No século XIX, Pernambuco era um estado de contrastes profundos. Enquanto a região da zona da mata prosperava com o cultivo e exportação de açúcar, o sertão enfrentava ciclos devastadores de seca e abandono. Em 1877, uma das maiores secas da história do Nordeste assolou o estado, causando perdas irreparáveis na agricultura, dizimando o gado e levando milhares de sertanejos à miséria.

Diante da riqueza histórica e cultural do sertão nordestino, como compreender a profundidade desses eventos? Mais do que leituras ou visitas a museus, o contato com o cotidiano sertanejo pode ser explorado de forma inovadora por meio dos videogames. 


Em busca de sobrevivência, muitos migraram para as capitais, como Recife, que se tornaram um ponto de convergência de retirantes. Contudo, essas cidades não tinham infraestrutura para lidar com tamanha demanda, o que resultou em acampamentos improvisados e condições insalubres para os recém-chegados. 

Nesse período, as políticas públicas ainda eram escassas e pouco difundidas. Embora a Inspetoria Federal de Obras contra as Secas (IFOS) só fosse criada em 1909, as discussões sobre obras hídricas começaram durante o Segundo Império e se intensificaram com a proclamação da República. Mesmo assim, a desigualdade social e a falta de ações concretas amplificaram os impactos da seca. Essa realidade não apenas moldou o sertão como cenário de sofrimento, mas também como palco de resistência e cultura, inspirando movimentos como Canudos e uma vasta produção artística que buscava dar voz ao povo sertanejo.


É nesse ponto que entra Árida: Backland’s Awakening, uma experiência que permite aos jogadores mergulharem no sertão do século XIX e vivenciarem, ainda que virtualmente, os desafios de sobrevivência na terra árida.

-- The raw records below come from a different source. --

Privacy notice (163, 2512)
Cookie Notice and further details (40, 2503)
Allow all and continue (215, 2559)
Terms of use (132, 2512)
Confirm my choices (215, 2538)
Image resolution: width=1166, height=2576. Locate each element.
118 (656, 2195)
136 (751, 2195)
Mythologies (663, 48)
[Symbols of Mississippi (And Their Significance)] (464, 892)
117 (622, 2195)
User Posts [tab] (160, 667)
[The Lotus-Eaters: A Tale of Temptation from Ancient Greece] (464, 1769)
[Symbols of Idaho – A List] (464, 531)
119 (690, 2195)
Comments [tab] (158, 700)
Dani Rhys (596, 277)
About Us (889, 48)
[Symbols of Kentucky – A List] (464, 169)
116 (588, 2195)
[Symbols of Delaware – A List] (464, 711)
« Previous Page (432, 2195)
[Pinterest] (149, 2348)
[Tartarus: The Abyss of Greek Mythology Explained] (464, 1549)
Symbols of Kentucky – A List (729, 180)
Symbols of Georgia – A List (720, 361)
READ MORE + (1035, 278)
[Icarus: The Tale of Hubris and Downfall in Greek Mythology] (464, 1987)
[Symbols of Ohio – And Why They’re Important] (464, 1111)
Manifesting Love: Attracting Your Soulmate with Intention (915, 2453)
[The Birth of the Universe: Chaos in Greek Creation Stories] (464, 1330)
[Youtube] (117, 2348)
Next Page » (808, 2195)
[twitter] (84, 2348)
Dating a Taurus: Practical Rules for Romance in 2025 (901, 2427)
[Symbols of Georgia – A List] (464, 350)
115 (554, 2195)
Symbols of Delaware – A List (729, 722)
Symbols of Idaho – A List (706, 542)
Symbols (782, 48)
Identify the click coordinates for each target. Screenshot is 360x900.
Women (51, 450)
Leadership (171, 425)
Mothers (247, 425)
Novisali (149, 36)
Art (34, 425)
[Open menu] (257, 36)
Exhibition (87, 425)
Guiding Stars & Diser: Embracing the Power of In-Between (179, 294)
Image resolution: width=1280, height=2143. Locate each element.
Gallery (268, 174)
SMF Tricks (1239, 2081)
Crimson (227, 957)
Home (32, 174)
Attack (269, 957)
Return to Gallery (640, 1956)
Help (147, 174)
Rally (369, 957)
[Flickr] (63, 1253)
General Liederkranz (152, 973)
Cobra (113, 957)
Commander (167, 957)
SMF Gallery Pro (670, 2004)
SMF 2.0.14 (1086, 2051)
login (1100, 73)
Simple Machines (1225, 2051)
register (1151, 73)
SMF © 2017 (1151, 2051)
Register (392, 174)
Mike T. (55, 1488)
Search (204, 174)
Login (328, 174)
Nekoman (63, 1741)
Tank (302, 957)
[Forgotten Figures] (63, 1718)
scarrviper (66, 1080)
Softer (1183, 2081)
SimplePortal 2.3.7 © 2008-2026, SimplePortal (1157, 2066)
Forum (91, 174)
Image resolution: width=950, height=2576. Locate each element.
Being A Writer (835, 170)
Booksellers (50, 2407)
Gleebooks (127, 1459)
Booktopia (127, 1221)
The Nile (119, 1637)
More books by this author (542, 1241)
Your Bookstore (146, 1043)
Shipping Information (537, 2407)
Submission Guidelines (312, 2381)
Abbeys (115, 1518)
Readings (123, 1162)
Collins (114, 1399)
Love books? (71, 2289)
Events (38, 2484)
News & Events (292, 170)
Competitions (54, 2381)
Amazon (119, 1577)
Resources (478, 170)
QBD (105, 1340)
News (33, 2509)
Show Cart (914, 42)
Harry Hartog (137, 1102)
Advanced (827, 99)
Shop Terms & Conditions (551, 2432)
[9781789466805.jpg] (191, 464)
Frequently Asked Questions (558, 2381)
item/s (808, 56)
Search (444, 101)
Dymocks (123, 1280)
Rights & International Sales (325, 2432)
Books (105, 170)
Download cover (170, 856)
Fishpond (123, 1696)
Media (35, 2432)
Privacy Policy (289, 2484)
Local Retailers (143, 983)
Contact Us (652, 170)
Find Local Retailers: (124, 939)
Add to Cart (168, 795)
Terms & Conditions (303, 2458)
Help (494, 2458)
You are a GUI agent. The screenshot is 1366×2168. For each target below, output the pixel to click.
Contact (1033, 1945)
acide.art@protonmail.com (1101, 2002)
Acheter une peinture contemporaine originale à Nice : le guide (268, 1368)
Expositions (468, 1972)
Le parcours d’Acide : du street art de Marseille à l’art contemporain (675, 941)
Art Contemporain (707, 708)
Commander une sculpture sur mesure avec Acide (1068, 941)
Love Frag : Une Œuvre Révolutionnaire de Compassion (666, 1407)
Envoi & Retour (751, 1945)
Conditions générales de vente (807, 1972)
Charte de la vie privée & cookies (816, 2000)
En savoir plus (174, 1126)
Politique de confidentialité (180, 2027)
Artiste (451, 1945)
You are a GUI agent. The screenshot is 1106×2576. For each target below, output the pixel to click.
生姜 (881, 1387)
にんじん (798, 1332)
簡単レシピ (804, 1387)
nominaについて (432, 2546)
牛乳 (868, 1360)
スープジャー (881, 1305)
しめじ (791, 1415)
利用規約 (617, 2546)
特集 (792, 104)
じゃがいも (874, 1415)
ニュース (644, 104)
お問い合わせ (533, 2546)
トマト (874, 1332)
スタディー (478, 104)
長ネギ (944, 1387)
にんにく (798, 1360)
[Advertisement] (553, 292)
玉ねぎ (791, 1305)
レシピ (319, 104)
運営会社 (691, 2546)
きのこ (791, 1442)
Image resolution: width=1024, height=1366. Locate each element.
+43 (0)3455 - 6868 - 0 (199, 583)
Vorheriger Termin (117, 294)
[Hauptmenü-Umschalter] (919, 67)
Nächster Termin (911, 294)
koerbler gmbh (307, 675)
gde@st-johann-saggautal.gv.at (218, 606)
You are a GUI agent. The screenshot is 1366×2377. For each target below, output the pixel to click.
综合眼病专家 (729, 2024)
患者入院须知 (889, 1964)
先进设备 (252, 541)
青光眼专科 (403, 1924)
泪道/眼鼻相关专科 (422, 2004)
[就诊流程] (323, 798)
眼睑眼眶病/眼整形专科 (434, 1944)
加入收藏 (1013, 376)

Árida: Backland’s Awakening, desenvolvido pela Aoca Game Lab, é ambientado em meio à seca que castigava o sertão no final do século XIX. A protagonista, Cícera, é uma jovem de 13 anos que vive em um pequeno vilarejo ao lado do avô, um ex-vaqueiro. À medida que a seca se intensifica, ela se vê forçada a partir em busca de melhores condições de vida, tendo como destino a Vila de Canudos, símbolo de esperança para muitos retirantes.


O jogo se passa em um sertão cuidadosamente recriado, com uma paisagem marcada por mandacarus, árvores secas e construções abandonadas. Elementos históricos são integrados ao cenário, como o uso de utensílios típicos da época, como facões e enxadas, e a representação de vilas e igrejas que refletem a arquitetura local. A narrativa incorpora as dificuldades da época, como a busca por água e alimentos, ao mesmo tempo em que mostra a resiliência e a solidariedade das comunidades sertanejas.

O diferencial de Árida está na riqueza de detalhes que evidencia a cultura nordestina. O jogo traz expressões do dialeto regional, alimentos como o umbu e o caju, e uma trilha sonora que mistura sons do sertão com a cadência dos cordéis. A experiência é completada por missões que envolvem não apenas sobrevivência, mas também interações com NPCs que personificam figuras típicas da região, como agricultores, vaqueiros e anciãos.


Dito isso, é essencial poder olhar a seca de 1877, que marcou profundamente Pernambuco, assim como todo o sertão, em uma nova e revigorante perspectiva, toda essa carga histórica é um pano de fundo que ressoa no universo de Árida, retratando de forma única e humana diversos temas que frequentemente são deixados de lado. A migração forçada, a luta pela sobrevivência e a criação de laços de solidariedade entre os sertanejos são elementos que dialogam diretamente com o contexto histórico da época. No jogo, a jornada de Cícera reflete a experiência de milhares de retirantes que buscaram em cidades como Recife ou em vilarejos como Canudos a esperança de uma vida digna.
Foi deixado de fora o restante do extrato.